**** Data supplied ****
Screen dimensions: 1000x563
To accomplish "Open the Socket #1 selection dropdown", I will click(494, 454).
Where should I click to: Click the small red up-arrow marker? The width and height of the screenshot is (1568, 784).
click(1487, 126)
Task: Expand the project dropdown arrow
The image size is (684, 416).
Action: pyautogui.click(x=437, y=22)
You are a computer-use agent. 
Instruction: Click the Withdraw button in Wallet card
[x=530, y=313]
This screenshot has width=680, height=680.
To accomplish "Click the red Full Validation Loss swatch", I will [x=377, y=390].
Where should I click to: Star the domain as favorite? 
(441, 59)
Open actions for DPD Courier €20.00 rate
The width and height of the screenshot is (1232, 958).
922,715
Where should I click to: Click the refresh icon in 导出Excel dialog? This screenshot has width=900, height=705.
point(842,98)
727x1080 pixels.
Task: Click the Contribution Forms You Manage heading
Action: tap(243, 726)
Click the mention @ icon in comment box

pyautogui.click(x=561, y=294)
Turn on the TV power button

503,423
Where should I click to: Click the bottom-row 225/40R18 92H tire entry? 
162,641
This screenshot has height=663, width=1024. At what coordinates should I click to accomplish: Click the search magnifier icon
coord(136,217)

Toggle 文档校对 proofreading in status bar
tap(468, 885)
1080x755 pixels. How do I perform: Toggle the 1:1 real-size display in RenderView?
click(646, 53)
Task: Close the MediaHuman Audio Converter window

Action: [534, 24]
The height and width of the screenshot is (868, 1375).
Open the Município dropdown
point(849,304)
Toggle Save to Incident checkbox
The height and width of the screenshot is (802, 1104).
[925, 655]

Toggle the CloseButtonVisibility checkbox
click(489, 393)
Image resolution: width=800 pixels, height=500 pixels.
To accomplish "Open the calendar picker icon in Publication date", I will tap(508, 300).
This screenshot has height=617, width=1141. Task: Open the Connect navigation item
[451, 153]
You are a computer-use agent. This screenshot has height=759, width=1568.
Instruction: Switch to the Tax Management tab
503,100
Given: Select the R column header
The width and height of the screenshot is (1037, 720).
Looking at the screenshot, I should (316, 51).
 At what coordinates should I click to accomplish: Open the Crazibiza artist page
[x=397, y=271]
****
Go through the records and gather the lines that hold "agent".

You are a computer-use agent. 
You are a computer-use agent. This screenshot has height=759, width=1568.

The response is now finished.